3 August 2017

** The Plan to Exploit Afghanistan for Its Resources Is a Really Bad Idea

Arif Rafiq

A contractor-led role in Afghanistan would confirm the narrative that America wants perpetual warfare and to rob the country of its riches.

The New York Times reported on July 25, 2017 that U.S. advisors and Afghan officials are trying to use Afghanistan’s mineral wealth potential—once estimated at $1 trillion—to sell President Donald Trump on a war he understandably has little enthusiasm for.

This new sales strategy is dangerous as it aims to exploit Trump’s cartoonish views on global intervention, which meld the minds of a medieval emperor and a modern-day businessman.

Trump has on several occasions said that the United States should “take the oil” in conflict zones like Iraq.

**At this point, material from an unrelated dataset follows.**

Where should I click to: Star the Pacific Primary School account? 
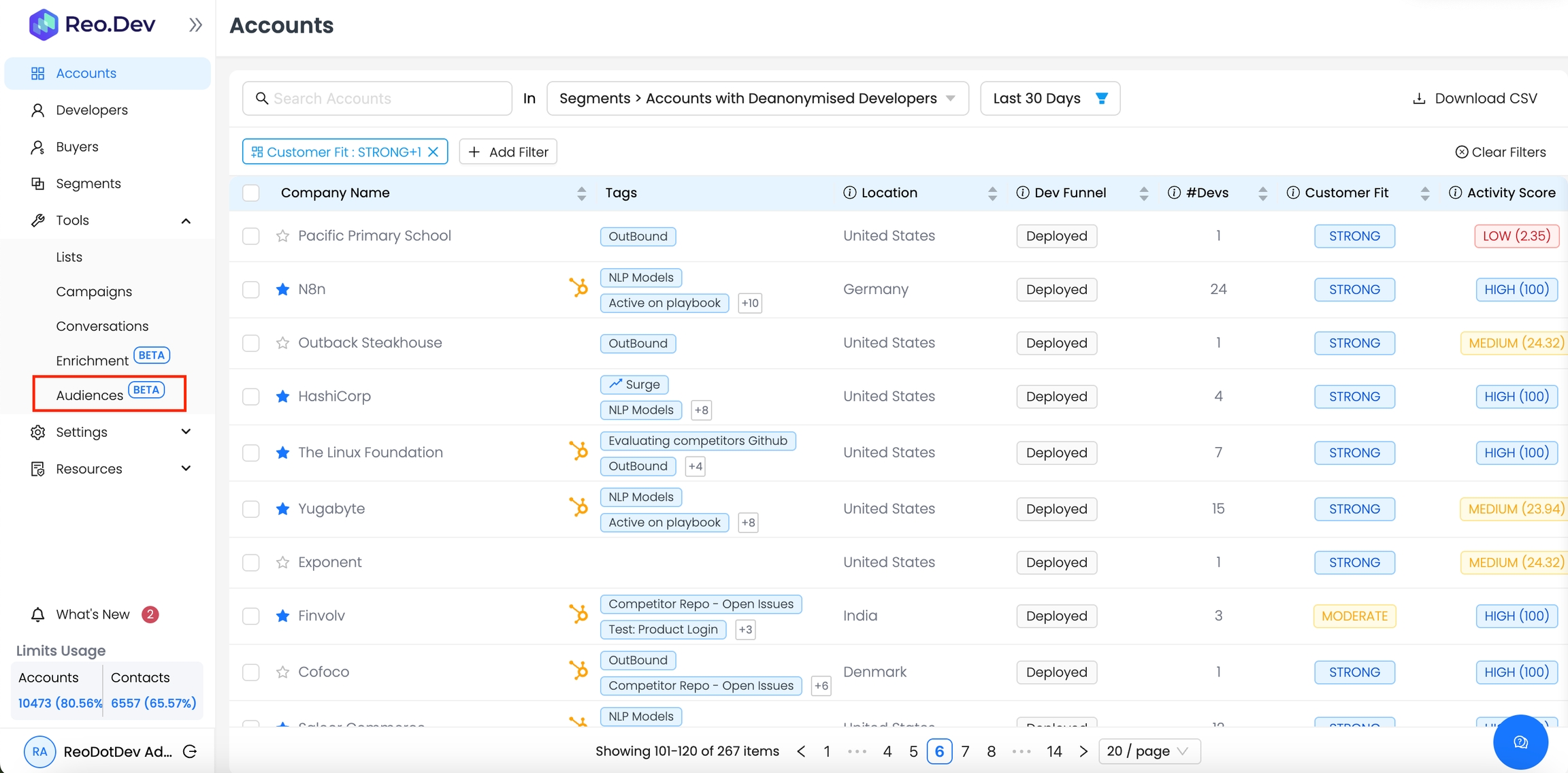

His explications have varied in focus, but “take the oil” appears to rest on two basic principles: what is theirs becomes ours once we invade; and foreign wars should at least pay for themselves, if not become profitable ventures.

No Good Strategy

Those who seek a long-term U.S. presence in Afghanistan are now desperate because the president has rejected the war strategy put forward by his bureaucracy and political appointees. According to POLITICO, the National Security Council Principals Committee meeting last week chaired by Trump was a “sh*tshow” that ended with the president sending back the Afghanistan strategy presented to him, further delaying a review that has already been extended twice.

Within the White House, the McMaster camp has tried to make the hardest sell: doing away with timelines, pressuring Pakistan, and abandoning reconciliation with the Taliban—a recipe for endless war in a landlocked, impoverished, and factionally divided country.

Earlier this year, McMaster reportedly showed the visually dependent Trump a slideshow of Afghanistan in 1970s—presumably the same pictures of local women in miniskirts and hippy tourists that make their rounds on social media every month or so. Trump apparently did not bite McMaster’s superficial attempt to make the case that the country has a relatively more liberal and peaceful past that can be realized once again.

Afghanistan’s Minerals Miracle Fails to Materialize

Since Trump came into office, Afghan officials, including President Ashraf Ghani, have tried to quell the U.S. president’s Afghan-skepticism by talking up the country’s mineral potential.

In 2010, The New York Times reported that the Pentagon identified vast deposits of copper, gold, iron, lithium and other minerals in Afghanistan. Media-savvy Gen. David Petraeus spoke of great prospects of Afghanistan’s mineral industry and a Pentagon memo provided to the Times described the country as a potential “Saudi Arabia of lithium.” Afghan officials claimed that the mineral wealth provided the country with a path away from donor dependency.

But the case of the Mes Aynak copper mine demonstrates the false promise of Afghanistan’s mineral wealth being a short-to-medium term positive game-changer.

In 2007, Kabul granted a consortium led by the Metallurgical Corporation of China (MCC) a $3 billion, thirty-year lease to mine Mes Aynak, home to Afghanistan’s largest copper deposits. Ten years later, extraction of copper has yet to begin on the site. The project is at a standstill as security concerns grow and the MCC looks to revise the terms of the contract, not only lowering Kabul’s royalty rate, but also eliminating some components of the project, including a coal power plant and railway line. Similarly, an Indian consortium that was awarded a concession five years ago at the massive Hajigak iron ore mine continues to hedge and reportedly never signed a final contract with Afghanistan’s Ministry of Mines and Petroleum.

Enter the Dark Prince

The leading American proponent of a resource-driven war in Afghanistan is Blackwater founder Erik Prince. Inspired by the British East India Company, Prince has called for replacing U.S. and coalition forces in Afghanistan with private mercenaries who focus on securing Afghanistan’s resources, including its vast mineral deposits, instead of its people, rejecting the population-centric counterinsurgency doctrine that has become part of the Beltway orthodoxy since the Iraq surge.